The system used to be something like this.  You are a musical artist.  You play small shows, get your name out there, then are approached by a manager, who books shows for you.  Then you get an album contract, and a big advance from the record label, for that record.  Then you become an indentured servant to the record company, working off the debt of the advance for the rest of your natural born life, unless you get lucky, in which case you can do whatever you like.  The pyramid is that there are a lot of bands just playing gigs, less who are label artists, and then less who are successful, non indentured servants.

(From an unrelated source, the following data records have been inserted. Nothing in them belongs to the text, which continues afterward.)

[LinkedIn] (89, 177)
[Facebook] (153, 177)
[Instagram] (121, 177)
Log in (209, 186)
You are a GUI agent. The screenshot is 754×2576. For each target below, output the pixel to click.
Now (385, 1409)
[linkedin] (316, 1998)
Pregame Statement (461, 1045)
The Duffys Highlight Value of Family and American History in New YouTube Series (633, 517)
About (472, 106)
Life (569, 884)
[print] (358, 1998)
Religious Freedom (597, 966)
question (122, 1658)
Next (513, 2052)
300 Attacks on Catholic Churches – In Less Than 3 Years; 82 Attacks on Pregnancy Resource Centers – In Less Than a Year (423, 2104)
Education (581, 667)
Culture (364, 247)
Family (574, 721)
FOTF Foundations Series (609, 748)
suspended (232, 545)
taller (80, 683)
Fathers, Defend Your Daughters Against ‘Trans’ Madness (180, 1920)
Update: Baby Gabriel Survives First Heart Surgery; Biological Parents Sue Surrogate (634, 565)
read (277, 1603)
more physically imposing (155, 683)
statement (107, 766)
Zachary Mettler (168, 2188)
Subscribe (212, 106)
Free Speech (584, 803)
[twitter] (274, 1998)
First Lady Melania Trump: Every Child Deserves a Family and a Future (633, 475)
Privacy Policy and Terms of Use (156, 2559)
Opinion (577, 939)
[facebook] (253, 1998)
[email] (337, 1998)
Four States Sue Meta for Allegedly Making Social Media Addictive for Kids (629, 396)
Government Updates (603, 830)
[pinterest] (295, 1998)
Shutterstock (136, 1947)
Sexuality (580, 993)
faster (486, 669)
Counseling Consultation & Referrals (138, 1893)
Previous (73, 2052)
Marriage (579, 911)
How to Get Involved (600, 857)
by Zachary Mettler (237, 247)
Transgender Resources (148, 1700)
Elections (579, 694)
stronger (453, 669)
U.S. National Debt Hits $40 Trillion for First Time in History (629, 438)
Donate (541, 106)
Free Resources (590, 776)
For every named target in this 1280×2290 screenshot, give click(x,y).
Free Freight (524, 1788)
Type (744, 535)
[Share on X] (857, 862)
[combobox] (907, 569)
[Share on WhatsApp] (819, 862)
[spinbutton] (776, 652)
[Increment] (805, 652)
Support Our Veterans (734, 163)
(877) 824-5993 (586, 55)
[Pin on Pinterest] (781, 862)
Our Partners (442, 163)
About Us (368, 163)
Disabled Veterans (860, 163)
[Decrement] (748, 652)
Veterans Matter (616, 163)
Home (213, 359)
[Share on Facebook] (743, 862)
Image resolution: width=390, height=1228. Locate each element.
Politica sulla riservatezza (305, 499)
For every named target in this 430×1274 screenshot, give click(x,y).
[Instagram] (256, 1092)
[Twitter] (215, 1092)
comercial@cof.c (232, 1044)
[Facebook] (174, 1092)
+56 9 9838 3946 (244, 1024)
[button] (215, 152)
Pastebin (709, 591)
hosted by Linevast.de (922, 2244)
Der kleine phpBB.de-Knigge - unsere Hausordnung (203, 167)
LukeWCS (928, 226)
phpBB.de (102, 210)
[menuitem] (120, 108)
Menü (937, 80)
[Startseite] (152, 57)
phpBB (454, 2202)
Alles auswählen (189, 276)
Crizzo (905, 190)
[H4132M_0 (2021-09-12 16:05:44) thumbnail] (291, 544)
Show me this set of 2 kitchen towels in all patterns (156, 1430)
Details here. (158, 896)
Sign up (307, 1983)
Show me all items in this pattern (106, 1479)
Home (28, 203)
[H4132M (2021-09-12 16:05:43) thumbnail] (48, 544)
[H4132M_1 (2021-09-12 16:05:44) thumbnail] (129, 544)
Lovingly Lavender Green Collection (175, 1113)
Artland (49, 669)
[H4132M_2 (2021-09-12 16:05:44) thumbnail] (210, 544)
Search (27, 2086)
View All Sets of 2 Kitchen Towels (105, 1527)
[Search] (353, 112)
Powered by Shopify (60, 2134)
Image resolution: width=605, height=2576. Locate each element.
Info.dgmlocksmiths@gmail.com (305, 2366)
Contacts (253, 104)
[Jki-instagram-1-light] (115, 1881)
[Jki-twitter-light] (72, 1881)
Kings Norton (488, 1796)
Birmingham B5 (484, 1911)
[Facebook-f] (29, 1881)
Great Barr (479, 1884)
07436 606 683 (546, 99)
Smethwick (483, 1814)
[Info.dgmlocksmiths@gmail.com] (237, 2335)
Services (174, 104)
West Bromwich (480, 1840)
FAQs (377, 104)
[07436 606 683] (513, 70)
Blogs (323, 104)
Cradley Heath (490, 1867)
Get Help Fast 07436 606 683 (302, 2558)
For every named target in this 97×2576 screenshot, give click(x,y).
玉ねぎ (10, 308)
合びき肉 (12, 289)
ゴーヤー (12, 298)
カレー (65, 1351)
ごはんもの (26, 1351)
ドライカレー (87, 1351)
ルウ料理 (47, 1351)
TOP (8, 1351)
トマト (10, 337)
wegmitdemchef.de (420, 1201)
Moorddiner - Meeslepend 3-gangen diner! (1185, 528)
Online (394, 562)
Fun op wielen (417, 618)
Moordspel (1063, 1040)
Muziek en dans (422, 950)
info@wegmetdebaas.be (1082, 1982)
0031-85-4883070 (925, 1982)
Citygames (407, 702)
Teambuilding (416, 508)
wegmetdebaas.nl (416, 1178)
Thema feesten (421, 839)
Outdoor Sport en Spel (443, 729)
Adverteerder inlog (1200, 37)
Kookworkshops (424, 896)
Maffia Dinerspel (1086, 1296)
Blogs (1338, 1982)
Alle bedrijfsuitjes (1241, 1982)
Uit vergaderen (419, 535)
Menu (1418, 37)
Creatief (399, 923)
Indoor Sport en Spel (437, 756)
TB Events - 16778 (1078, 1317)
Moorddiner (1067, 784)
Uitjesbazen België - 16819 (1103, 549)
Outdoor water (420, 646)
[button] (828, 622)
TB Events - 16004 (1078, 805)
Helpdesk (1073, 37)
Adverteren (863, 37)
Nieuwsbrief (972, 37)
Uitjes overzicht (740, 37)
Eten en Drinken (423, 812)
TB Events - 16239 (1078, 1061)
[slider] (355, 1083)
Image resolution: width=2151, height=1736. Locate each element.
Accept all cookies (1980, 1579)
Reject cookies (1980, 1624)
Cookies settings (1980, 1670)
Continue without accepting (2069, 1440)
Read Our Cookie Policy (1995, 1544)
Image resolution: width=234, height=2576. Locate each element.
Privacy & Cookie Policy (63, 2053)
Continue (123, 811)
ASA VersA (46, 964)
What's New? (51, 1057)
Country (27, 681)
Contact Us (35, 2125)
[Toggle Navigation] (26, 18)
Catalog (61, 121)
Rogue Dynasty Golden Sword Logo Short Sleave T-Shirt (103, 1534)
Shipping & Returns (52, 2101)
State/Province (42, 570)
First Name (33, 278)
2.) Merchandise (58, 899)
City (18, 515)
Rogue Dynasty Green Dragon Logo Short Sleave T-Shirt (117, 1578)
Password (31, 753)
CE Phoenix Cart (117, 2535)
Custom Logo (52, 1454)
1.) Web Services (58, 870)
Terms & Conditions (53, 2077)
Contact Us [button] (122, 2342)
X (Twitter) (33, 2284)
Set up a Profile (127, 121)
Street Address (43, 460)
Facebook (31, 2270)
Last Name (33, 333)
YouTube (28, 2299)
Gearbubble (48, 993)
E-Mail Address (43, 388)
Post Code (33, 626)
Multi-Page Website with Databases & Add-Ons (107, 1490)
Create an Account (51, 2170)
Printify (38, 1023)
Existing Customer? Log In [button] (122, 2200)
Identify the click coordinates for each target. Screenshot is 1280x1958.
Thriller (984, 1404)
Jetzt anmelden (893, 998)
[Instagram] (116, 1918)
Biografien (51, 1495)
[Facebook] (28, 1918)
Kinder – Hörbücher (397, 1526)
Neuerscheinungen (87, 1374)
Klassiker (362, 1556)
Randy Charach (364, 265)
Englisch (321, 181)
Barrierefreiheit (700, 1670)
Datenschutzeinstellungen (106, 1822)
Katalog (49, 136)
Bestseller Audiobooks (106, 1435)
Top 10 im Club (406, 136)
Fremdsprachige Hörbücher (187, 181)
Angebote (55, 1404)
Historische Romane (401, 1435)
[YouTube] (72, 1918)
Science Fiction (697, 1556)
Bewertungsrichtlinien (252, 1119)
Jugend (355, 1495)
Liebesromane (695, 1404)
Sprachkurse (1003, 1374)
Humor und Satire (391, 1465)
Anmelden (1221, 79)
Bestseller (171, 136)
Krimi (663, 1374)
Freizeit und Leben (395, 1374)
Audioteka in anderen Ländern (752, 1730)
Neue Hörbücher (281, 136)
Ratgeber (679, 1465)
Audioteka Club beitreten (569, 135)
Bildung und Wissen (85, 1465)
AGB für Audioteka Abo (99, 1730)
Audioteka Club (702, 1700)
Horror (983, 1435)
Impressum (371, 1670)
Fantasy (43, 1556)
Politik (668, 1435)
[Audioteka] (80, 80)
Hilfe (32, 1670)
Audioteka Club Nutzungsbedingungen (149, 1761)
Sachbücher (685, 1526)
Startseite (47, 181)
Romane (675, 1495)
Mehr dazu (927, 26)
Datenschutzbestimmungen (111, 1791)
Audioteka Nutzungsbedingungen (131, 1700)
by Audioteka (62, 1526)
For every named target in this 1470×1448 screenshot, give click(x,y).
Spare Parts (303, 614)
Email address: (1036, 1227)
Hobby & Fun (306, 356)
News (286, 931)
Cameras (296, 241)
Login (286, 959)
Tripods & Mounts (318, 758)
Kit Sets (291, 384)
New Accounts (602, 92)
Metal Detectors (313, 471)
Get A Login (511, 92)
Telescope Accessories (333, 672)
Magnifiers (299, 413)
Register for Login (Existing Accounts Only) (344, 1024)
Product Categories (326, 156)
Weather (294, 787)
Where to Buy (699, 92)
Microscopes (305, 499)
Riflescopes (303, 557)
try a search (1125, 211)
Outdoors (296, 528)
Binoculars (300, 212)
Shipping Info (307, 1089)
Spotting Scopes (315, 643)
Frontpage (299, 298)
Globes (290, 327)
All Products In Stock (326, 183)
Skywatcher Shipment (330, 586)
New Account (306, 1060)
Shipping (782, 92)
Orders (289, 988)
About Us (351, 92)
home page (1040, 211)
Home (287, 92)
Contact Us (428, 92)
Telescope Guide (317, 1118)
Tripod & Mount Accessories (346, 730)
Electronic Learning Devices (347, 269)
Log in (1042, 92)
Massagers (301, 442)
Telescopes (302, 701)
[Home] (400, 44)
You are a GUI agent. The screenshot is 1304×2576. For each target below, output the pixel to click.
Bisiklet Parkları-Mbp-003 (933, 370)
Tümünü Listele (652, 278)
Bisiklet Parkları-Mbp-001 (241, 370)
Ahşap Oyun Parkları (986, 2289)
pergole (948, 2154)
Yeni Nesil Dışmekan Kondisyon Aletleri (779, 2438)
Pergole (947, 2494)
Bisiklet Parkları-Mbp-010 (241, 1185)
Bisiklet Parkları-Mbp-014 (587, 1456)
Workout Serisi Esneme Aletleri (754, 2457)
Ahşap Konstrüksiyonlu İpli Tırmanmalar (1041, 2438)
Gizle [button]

But now, the system is shaking.  It's becoming easier and easier to get a quality recording in your own studio, make your album available digitally, build a fan base through that, release the album without a label, or do some other version.  There hasn't been a purely successful digital artist without any sort of label support, as far as I can tell, but there are hints of these projects that are privately funded without the intervention of a label.  The business model that was once so strong is starting to fail, because of the shift of power to a lower level.

I'm not sure how it is all going to shake out, but the Grey Album is the first album that came out digitally that was almost just a resume.  Danger Mouse is an artist more than he is a producer, and he has always stated that what he wants to do is create art more than creating a product.  He continues to be at the forefront of musical experimenting, whether he is playing the Odd Couple completely backwards, or replacing Paris Hilton's albums with a mix of her saying inane shit to a beat.  He is now in the business, and is much more of an insider than he was, but I still watch his moves because you never know what is going to come out of it.

Culturally, we're in an interesting place where everyone has publishing rights, as long as you have access to a computer and some money.  In the First World, that means that fame is one viral video away, and that you can become famous for doing nearly everything.  Whether this opens up new opportunity for talented people or makes the whole idea of being famous a larger and less interesting group, is sort of up to you.  I'm interested to see if the freedom of information is actually good for us or bad for us, because I have a feeling that is going to be the big question for the next decade or so.

Anyway, I want to thank Brian again.  I hope that I did the albums justice, even though I know that I didn't.  If you want to discuss it more with me, talk to me in the comments, and if you think I am totally wrong about all none or any of this, I really want to hear it.  I'm not sure if I've reached a conclusion on this, but I'm very interested in others opinions.

If you can read this, you don't need glasses,

1 comment:

  1. Not big on the grey album, but I agree completely on revolution no. 9... as much as I love that album, I find myself turning the Ipod off as soon as the stupid special effects kick in.